===== Data supplied
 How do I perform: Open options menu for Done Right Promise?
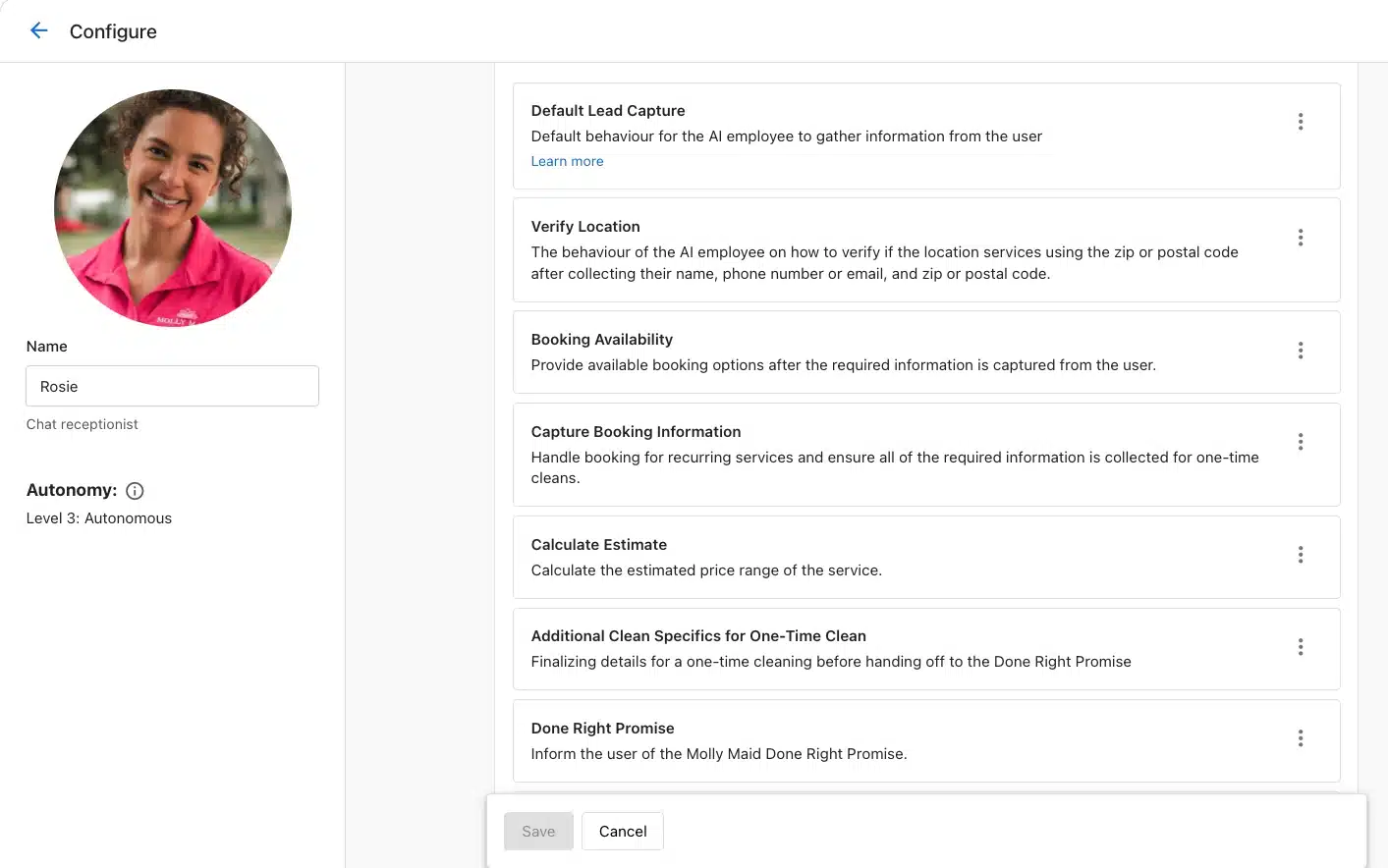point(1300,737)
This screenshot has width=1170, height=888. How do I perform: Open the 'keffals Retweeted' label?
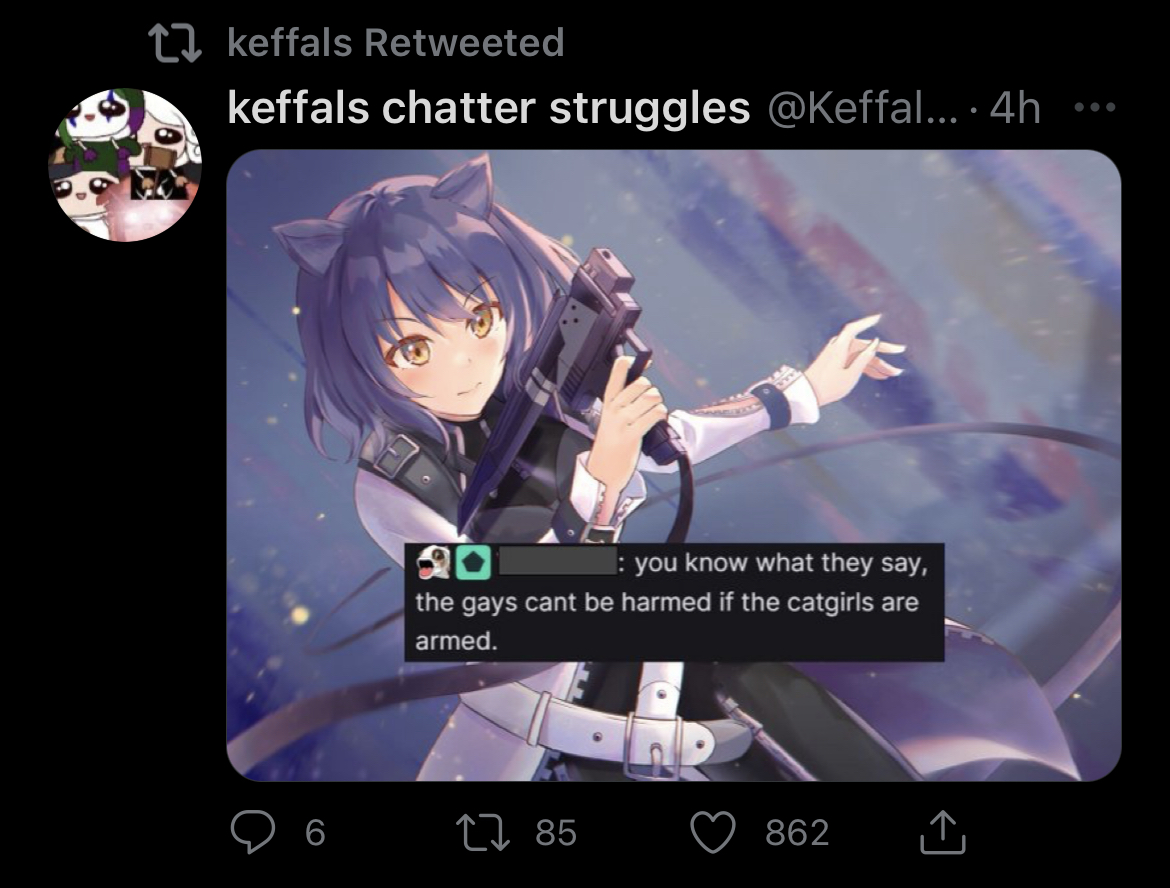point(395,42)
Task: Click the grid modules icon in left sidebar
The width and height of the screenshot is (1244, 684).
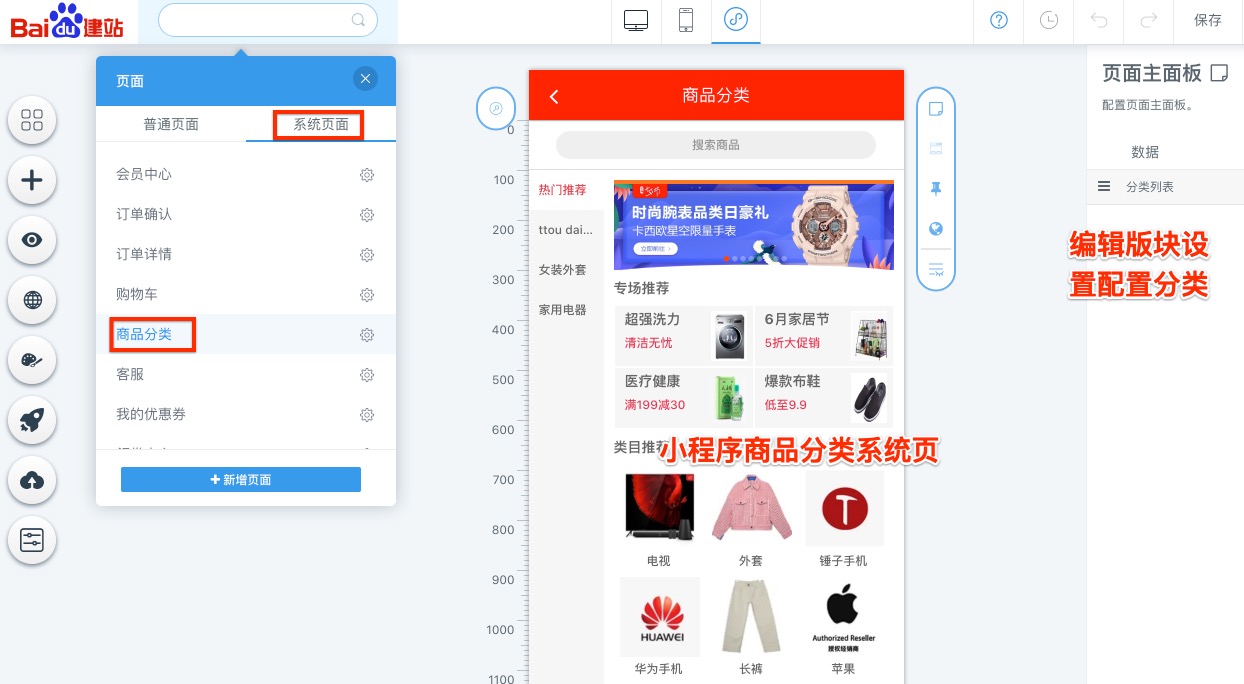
==========
===== Data supplied
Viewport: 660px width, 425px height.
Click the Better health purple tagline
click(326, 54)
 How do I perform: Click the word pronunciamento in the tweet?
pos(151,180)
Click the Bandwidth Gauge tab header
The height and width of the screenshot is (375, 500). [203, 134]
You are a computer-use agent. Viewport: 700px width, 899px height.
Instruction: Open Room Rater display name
==========
**What is expected**
Print, word for word, the lines above that run from the line containing "How do I perform: Open options" to the line containing "The width and", both included. Keep the pictures out.

**Solution for this exercise**
 How do I perform: Open options menu for Done Right Promise?
point(1300,737)
This screenshot has width=1170, height=888. How do I perform: Open the 'keffals Retweeted' label?
point(395,42)
Task: Click the grid modules icon in left sidebar
The width and height of the screenshot is (1244, 684).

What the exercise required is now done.